Supplied passage =

begin

Avoir cyclic function when returning itself?

I try to achieve something like:

type rec func<'a, 'b, 'i> = ('i) => ('b, func<'a, 'b, 'i>)

But I got a cyclic error. I want this pattern cause the func fonction will change, and I want to call it from outside without worrying which func is.

The only workaround I found is to define the return fonction and using a variant, like this:

type rec funcReturn<'a, 'b, 'i> = | Test(('b, ('i) => funcReturn<'a, 'b, 'i>))

type func<'a, 'b, 'i> = ('i) => funcReturn<'a, 'b, 'i>

But I would like to not having to use a variant here… any idea ? Can I have a further explaination why it work with a “variant wrapper” but not without it ?

My understanding is that this is a limitation due to how ReScript distinguishes between “type aliases” and new types. A tuple type creates an alias: type rec t = (int, t) // ERROR: The type abbreviation t is cyclic. Here, the typechecker will try to expand t infinitely ((int, (int, (int, (int, ...) and fail. However, a variant is a new, unique type that can’t be expanded, so this is not an error: type rec t2 = A(int, t2).

(Someone else can probably explain it better than me. I mostly know this from reading this discussion. )

As for your specific code, one easier solution may be to use a record instead of a variant. (Records also create new types.) This compiles fine:

type rec func<'a, 'b, 'i> = 'i => funcReturn<'a, 'b, 'i>
and funcReturn<'a, 'b, 'i> = {b: 'b, f: func<'a, 'b, 'i>}
let rec f = i => {b: 1, f: f}

The difference here is mainly readability and personal preference. A variant with a single constructor is basically the same as using a tuple. You can construct and deconstruct it the same way: let Test(b, func) = func(1).


Thank’s for the clarification and the other way around !

end

Stored rows =
begin

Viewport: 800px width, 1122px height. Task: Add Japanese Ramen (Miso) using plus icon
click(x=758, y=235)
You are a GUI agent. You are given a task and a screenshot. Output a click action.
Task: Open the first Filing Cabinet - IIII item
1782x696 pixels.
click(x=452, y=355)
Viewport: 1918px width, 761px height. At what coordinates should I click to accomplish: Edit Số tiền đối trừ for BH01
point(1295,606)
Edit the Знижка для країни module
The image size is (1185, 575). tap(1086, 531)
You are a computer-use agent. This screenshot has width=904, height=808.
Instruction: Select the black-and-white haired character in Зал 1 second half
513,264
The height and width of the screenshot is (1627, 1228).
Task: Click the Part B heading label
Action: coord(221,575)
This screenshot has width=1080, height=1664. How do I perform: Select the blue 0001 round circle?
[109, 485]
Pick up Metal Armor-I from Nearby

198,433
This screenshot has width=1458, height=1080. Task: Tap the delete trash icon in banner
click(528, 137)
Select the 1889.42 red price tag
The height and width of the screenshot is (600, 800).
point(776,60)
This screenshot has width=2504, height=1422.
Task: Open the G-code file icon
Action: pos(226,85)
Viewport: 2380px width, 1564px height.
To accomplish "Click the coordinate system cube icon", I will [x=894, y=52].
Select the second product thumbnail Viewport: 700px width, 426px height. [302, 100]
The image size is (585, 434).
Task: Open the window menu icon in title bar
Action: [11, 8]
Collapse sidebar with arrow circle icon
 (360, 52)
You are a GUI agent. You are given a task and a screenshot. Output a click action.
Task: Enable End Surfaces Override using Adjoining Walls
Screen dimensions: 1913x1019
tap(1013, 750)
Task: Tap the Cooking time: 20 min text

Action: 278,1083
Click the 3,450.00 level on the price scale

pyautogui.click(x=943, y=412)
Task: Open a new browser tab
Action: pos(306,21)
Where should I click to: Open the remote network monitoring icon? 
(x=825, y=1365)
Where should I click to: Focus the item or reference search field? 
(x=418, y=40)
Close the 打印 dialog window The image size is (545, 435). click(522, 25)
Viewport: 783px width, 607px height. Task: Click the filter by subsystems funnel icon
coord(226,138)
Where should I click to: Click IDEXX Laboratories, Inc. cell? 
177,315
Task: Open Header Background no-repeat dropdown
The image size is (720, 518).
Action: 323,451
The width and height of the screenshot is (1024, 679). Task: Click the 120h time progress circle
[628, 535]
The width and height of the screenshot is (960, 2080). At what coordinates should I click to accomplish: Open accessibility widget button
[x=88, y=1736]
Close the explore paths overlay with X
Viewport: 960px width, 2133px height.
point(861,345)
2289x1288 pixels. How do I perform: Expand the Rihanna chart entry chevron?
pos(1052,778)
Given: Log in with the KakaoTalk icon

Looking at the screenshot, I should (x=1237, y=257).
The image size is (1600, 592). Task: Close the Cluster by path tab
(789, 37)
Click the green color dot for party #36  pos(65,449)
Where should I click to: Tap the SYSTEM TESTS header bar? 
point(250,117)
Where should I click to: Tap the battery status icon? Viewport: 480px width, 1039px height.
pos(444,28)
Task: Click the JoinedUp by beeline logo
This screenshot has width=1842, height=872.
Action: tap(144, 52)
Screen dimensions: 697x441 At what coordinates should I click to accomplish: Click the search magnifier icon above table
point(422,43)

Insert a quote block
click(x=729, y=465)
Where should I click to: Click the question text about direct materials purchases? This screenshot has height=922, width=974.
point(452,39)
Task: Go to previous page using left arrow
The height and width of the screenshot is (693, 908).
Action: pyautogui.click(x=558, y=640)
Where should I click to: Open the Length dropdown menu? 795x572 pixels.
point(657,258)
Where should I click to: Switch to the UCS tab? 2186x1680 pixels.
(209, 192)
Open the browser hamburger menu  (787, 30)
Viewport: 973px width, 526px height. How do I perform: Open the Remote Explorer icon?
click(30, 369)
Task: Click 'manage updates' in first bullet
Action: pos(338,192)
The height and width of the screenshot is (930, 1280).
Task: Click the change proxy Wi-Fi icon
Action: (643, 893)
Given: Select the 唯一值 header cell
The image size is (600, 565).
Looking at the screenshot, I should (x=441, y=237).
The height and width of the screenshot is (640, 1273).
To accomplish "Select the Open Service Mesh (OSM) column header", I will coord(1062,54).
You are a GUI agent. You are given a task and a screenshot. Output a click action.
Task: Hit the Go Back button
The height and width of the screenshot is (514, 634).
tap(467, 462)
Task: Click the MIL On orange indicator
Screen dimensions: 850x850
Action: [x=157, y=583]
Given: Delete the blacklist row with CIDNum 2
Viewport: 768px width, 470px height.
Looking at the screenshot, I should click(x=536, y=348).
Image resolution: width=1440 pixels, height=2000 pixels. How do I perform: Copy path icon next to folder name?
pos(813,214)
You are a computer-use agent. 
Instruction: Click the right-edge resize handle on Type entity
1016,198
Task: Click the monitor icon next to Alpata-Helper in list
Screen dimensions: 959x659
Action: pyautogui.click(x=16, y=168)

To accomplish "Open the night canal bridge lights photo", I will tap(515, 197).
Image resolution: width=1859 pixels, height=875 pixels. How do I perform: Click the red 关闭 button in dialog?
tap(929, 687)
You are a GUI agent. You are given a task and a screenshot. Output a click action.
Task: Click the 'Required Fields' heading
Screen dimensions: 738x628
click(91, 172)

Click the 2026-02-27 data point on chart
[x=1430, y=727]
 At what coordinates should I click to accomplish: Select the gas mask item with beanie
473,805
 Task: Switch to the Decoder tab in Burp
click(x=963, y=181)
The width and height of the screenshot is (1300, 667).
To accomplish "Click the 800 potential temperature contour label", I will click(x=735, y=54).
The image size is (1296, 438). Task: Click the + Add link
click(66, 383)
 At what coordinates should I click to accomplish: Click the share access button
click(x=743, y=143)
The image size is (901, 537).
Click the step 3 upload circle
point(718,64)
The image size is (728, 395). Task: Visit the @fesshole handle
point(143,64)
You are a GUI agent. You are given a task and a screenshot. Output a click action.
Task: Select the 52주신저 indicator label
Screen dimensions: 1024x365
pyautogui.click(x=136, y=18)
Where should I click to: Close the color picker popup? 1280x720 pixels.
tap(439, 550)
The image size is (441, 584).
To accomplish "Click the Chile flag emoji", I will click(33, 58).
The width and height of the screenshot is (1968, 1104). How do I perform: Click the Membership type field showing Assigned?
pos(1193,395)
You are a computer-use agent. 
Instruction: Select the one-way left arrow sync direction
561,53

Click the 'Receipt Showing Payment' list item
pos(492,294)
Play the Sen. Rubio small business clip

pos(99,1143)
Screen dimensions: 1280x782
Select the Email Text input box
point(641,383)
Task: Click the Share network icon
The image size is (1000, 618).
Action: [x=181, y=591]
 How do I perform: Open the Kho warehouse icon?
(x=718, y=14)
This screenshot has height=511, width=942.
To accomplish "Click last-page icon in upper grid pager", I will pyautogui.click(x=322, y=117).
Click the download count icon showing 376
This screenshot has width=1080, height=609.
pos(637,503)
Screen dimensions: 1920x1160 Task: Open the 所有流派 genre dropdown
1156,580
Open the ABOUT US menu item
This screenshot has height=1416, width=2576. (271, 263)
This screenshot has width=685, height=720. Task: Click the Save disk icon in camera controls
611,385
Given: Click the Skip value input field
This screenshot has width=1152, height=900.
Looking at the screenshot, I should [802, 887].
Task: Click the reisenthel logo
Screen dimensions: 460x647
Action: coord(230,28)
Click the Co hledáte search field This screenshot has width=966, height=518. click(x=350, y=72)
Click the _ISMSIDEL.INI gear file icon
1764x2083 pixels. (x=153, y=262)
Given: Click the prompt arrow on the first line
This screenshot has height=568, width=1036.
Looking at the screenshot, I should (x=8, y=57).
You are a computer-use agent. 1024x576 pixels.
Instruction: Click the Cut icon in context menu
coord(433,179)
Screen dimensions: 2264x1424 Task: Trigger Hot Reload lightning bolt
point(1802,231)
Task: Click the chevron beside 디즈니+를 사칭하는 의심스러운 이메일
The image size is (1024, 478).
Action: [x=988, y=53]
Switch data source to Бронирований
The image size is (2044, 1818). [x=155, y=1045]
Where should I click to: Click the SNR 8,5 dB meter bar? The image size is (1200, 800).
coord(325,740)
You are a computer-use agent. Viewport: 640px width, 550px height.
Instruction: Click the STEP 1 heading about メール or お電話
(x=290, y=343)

end

What the task requires = In the ReScript thread on cyclic types, write out the passage word for word, starting with "type rec func<'a, 'b, 'i> = ('i)" and going on through "without it ?".

Full solution =
type rec func<'a, 'b, 'i> = ('i) => ('b, func<'a, 'b, 'i>)

But I got a cyclic error. I want this pattern cause the func fonction will change, and I want to call it from outside without worrying which func is.

The only workaround I found is to define the return fonction and using a variant, like this:

type rec funcReturn<'a, 'b, 'i> = | Test(('b, ('i) => funcReturn<'a, 'b, 'i>))

type func<'a, 'b, 'i> = ('i) => funcReturn<'a, 'b, 'i>

But I would like to not having to use a variant here… any idea ? Can I have a further explaination why it work with a “variant wrapper” but not without it ?